India’s borders with Pakistan and China stretch for almost 7,000 kilometers (4,300 miles). Although troops from India and China have begun withdrawing their troops from some parts of the disputed border in the remote Himalayan region, there are still areas where soldiers clash.
India’s Foreign Ministry said Jaishankar stressed to Wang the need to improve bilateral relations and ensure peace on the disputed border between the two nations. Wang, meanwhile, called on China and India to firmly follow the right path of mutual trust and cooperation and “promote pragmatic cooperation,” Chinese state media reported.
New Delhi and Islamabad in 2003 signed a ceasefire agreement along their 742-kilometer (460-mile) Himalayan border, known as the Control line, but that truce has been violated repeatedly. Tensions worsened after August 2019, when Prime Minister Modi revoked Jammu and Kashmir’s special status.
‘No one should question’
“In the interest of achieving sustainable and mutually beneficial peace along the borders,” senior military officials from both nations “agreed to address each other’s core issues and concerns,” they said in the statement.
The deal “will save innocent lives, so no one should question the intention,” Moeed W Yusuf, special assistant to the prime minister of Pakistan. Imran khanhe said on Twitter. “Nor should you make wrong inferences. There is nothing more here than meets the eye. ”

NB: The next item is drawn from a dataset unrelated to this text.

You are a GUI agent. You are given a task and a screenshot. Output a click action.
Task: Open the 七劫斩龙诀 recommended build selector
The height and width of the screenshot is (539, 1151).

The Biden administration welcomed the announcement about the re-implementation of the 2003 ceasefire agreement, which it had championed. “Regarding the role of the United States, we continue to support direct dialogue between India and Pakistan on Kashmir and other issues of interest,” US State Department spokesman Ned Price told reporters.
Previous moves towards peace between India and Pakistan, including a declaration in May 2018 after an escalation of cross-border bombing, have quickly dissipated. Whether they can build on this and move towards a more permanent peace remains an open question, but at least for the moment the shifting geopolitical winds provide a seemingly rare opportunity to speak up rather than fight.
“Take the pressure off,” Najmuddin Shaikh, Pakistan’s former foreign secretary and ambassador to countries like the United States, said by phone when asked about the ceasefire. “Essentially, what must emerge is what has been proposed: that the dialogue be resumed.”